In terms of batteries, I’ve been bringing two 6ah batteries. Now I can’t really say how many holes can be drilled on a battery but I have yet to kill the first battery so far. The most taxing trip I’ve taken it on involved about 15 holes through 3-4’ of ice and I was far from killing the battery. That would typically be an above average amount of holes for me. Obviously the bigger the batteries, the more holes you can drill. If you’re hardcore running and gunning, it may be worth considering larger batteries.
The Flyte
I’ve been referencing the Strikemaster Lite-Flite a lot in this post as it is what I own. I originally bought it as a secondary flyte to make smaller holes but I realized that it could be used with a cordless drill.

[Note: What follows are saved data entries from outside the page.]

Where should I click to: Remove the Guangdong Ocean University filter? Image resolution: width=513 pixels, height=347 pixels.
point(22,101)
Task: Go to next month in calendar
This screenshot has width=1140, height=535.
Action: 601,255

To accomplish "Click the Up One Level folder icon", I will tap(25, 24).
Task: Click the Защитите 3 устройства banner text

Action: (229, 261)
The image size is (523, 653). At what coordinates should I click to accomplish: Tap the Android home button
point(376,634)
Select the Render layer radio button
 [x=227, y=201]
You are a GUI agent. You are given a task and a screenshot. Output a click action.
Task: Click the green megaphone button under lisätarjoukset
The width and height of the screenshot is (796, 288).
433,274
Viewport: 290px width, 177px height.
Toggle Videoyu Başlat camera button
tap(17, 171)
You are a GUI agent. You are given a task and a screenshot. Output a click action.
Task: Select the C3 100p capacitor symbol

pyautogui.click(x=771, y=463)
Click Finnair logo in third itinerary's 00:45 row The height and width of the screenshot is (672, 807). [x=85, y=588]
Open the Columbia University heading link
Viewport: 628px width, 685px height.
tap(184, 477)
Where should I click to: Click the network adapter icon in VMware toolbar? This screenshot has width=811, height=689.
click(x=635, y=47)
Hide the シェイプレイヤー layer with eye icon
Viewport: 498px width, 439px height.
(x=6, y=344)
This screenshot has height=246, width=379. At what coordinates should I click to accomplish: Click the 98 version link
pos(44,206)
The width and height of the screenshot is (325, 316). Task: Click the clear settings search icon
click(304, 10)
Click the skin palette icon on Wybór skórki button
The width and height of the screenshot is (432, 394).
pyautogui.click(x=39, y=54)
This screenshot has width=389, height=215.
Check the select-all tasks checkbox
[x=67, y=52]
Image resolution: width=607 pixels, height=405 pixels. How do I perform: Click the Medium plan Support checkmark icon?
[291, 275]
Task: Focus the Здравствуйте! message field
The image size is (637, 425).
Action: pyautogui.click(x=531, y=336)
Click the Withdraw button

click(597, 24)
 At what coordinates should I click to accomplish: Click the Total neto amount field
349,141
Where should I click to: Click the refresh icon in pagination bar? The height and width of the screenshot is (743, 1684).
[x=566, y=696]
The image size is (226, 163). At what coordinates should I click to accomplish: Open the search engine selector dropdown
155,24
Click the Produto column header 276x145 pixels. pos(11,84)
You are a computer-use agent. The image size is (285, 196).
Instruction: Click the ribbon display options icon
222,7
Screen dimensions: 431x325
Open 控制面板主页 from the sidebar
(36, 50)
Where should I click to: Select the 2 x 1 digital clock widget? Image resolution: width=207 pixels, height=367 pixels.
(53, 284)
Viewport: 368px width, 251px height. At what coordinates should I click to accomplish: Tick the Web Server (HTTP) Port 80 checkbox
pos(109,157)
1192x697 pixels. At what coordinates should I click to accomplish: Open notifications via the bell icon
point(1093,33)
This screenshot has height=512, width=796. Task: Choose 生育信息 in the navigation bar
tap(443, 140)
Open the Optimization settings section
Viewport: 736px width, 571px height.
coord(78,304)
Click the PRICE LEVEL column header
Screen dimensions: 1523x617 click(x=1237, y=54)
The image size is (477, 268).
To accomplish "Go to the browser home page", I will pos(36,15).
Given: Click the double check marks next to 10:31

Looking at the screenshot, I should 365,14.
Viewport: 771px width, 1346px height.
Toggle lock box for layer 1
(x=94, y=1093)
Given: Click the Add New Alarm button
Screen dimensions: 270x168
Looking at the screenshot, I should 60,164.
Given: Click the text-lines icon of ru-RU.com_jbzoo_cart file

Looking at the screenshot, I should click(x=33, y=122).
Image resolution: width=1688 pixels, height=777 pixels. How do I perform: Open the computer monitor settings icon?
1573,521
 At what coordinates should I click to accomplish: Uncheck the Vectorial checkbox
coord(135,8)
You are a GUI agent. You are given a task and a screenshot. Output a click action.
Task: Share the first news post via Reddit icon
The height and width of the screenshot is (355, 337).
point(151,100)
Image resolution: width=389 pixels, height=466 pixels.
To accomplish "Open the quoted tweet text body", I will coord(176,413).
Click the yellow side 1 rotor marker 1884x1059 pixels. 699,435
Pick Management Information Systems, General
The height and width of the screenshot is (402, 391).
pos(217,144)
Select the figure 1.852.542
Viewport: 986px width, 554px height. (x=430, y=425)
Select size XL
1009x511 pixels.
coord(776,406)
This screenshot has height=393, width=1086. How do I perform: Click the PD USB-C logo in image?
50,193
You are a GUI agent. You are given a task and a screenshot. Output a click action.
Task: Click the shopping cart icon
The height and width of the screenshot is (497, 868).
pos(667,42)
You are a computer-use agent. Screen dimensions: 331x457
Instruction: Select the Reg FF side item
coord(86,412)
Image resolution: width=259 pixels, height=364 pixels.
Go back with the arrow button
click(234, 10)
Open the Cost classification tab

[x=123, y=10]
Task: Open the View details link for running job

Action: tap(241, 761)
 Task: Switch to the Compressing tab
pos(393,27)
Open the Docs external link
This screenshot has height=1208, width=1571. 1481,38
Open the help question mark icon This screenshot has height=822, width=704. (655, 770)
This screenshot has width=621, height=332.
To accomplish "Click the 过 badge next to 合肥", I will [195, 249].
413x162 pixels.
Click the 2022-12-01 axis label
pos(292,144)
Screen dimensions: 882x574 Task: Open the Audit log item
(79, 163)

A popular alternative would be the Eskimo Pistol Bit which has many similar properties. Usually these packages include an adapter to be used with the drill and a safety plate that will prevent the flyte from falling into the water should it come loose from the drill.
There is also the Clam Drill Plate adapter that some people use have a bit more of a traditional auger feel. Some people really like this though I personally I have no issues with the drill directly attached so far though.
The Limitations
I love the drill setup but there’s a reason I still keep the 40v around.
In the end, the 40v handles 10 inch holes far better. If you do the calculations, a 10” hole needs to displace far more shavings than an 8” which necessitates a more powerful auger. If you’re serious about fishing, you definitely need a proper auger.
Volume of a cylinder: V = π(r^2)(h)
V = amount of shavings to be displaced
r = radius of hole
h = depth of ice (20 inches)
8 inch hole shavings
3.1459*(4^2)*20=1,006.688
10 inch hole shavings
3.1459*(5^2)*20=1,572.95
Approximately 44% difference (I just plugged it into a percent difference calculator online)
As you can see, even though the sizes of the holes aren’t that different, the amount of shavings is actually pretty significant.
I often fish for northern pike which potentially may require a 10 inch hole. Sure it could fit in a 8 inch hole but I don’t like those chances. Plus I also target lake trout and sometimes even sturgeon. So yes the 40v is still staying with me. It is very nice to have two augers though should one fail, especially on a long trip.
Final Words
Hopefully this post has convinced you that cordless drill augers are indeed valuable and should not be underestimated. For the casual angler, it can be the primary auger but even as an experienced angler it’s a good supplemental tool. Do your research and invest in the right equipment the first time.